Just past Cape Kiwanda, the third of the Three Capes, I was
well warmed up and cruising through Pacific City (pop. 1,000 – the obvious
metropolis to Sandlake) rubbernecking at the birds, beaches and surf, sand and
sometimes even sun. I spotted our Airstream along the road up ahead. My wife
and incredibly devoted, unselfish support driver, Marsha, had found cell
service and was calling our insurance company. She was looking for help get rid
of my rash that had started before leaving Denver. Red itchy bumps were consuming
my back and then my chest and basically everywhere. One tube of lotion from my
doc wasn’t going to touch this expanse, so we were trying any alternative
remedy we could think of including corn starch. She explained what she was up
to and waved me down the road with a simple, “Keep riding.” That was “Unnerving
Departure No. 2” – but this time I was the one leaving the trailer behind.

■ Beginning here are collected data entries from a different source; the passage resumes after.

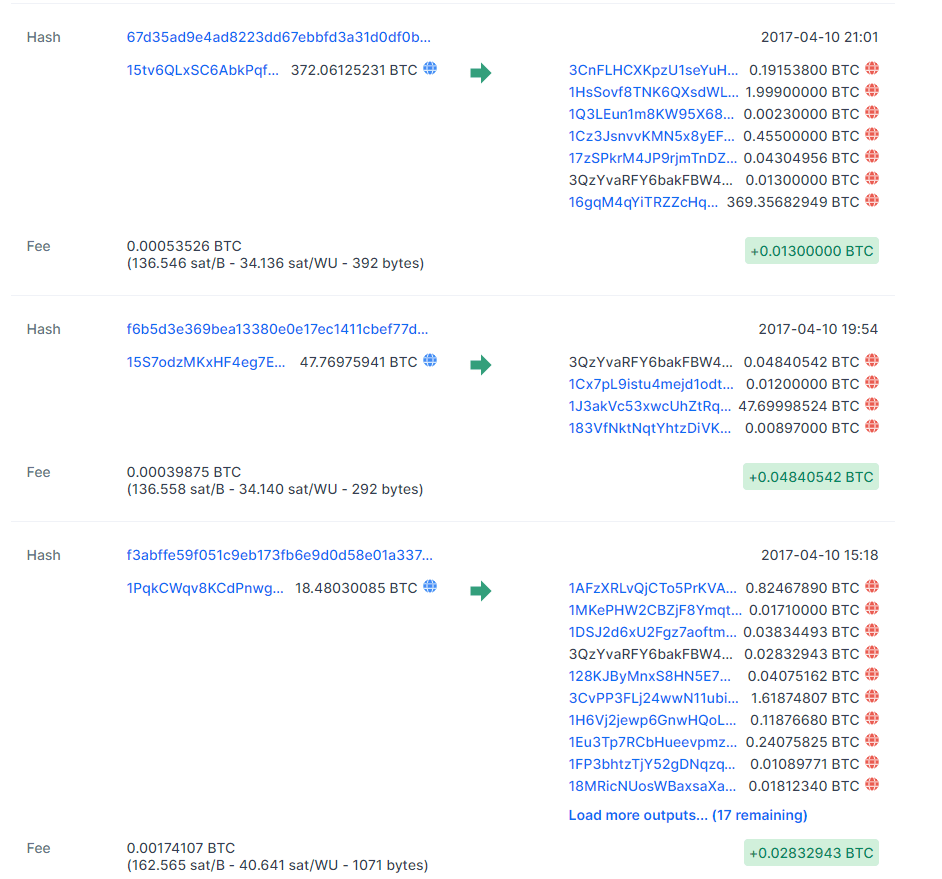Click the +0.01300000 BTC green badge

(x=811, y=251)
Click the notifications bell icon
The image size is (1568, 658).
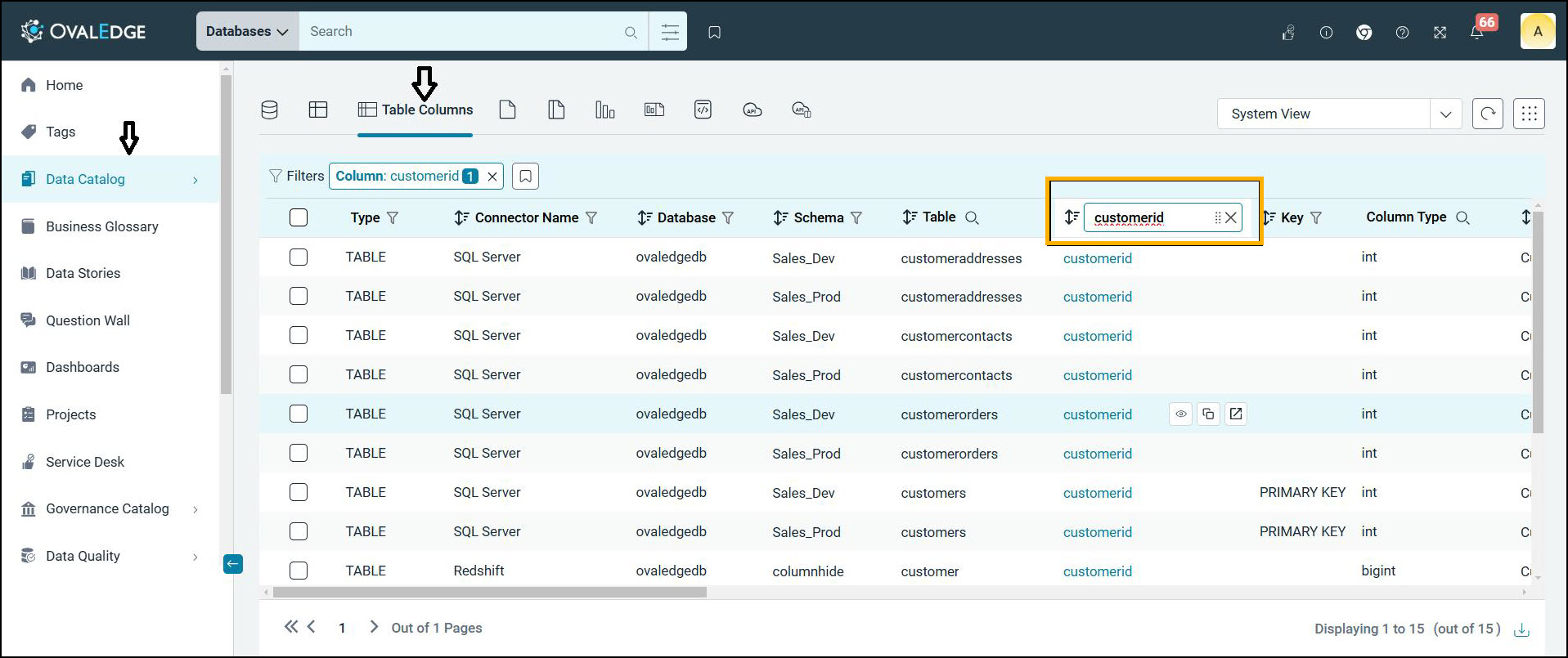coord(1477,33)
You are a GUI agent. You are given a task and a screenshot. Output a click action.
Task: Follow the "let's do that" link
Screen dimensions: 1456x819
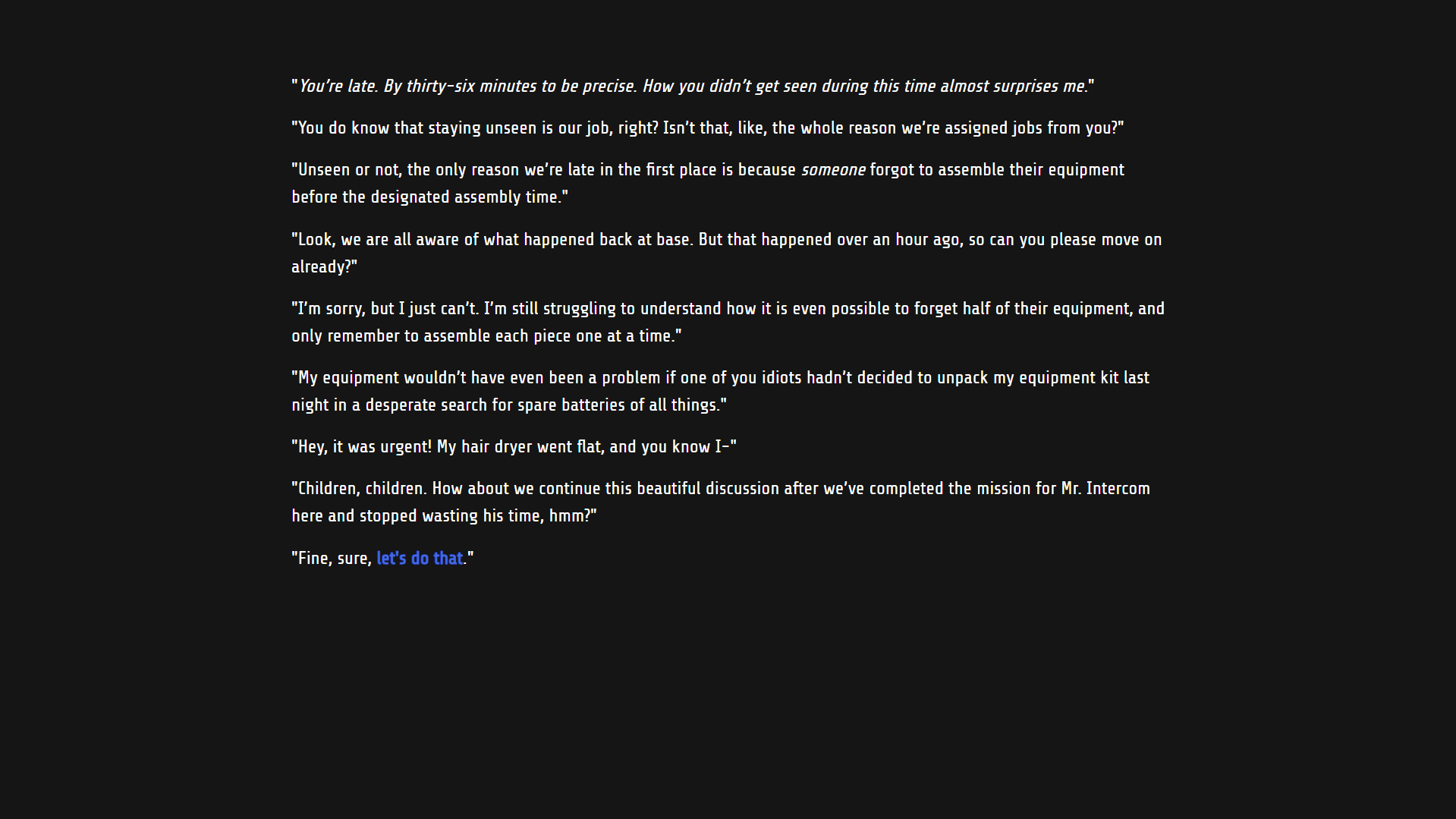click(x=420, y=559)
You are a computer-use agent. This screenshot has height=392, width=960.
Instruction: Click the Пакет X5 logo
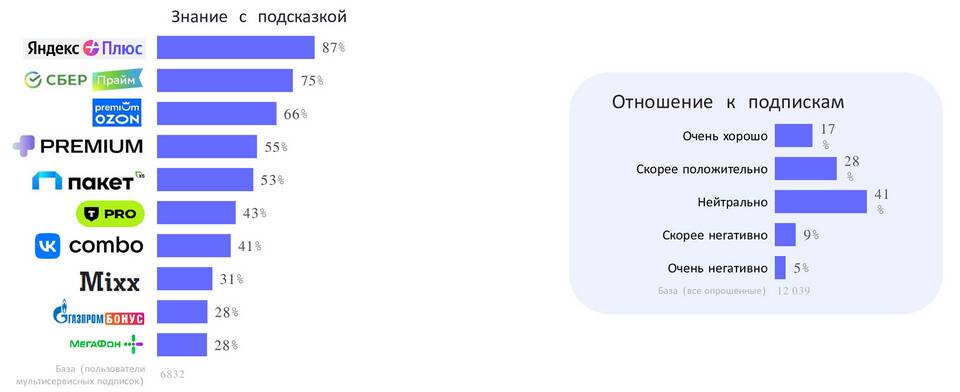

Ten miles later I turned onto old highway 101 at Neskowin (six
times the size of Sandlake) to climb 600 feet over Cascade Head. I texted
Marsha then I quickly lost my cell service. All my trust was in our plan to
meet at Beverly Beach and the map in my pack to get me there. This section of
the ride turned into one of the most remarkable stretches of road I’d been on
in years. The rough un-tended pavement wound gradually up and past some houses,
then a school, then a few old logging roads. It climbed steeper into a
magically dark green lush, drippy forest with a canopy that kept the roadway
wet and the hillsides a mystical misty land of emerald moss-flocked trees. The
curving, climbing road crossed a single-lane bridge, cement flowing over with thick,
green moss-fleece toward the gully below. I figured it doesn’t snow here much,
and tried to recall how few roads in my own state of Colorado could support
such a steep grade.
I reached for my Granny Gear and continued the six mile
climb. Suddenly I was greeted by a loud, sharp voice passing me from above,
“You’re almost there!” An older guy (in reality, probably not much older than
me) passed me going downhill like some bushy, bearded Hobbit on a rocket: a
one-speed cruiser bike, backpack and paisley or polka dotted shorts, I wasn’t
too sure he went by so quickly. And two turns later, I’d topped out and started
four miles of downhill to a surprise bridge closure and detour. “Oh great,” is
not an exact quote but I was worried the detour would keep me from meeting up
with Marsha before dark.
I had no choice but to pedal the detour. In 100 yards I was
moving quickly downhill toward Highway 101. And as I got closer I was
astonished to see our silver Toyota 4Runner pulling the Airstream right past me.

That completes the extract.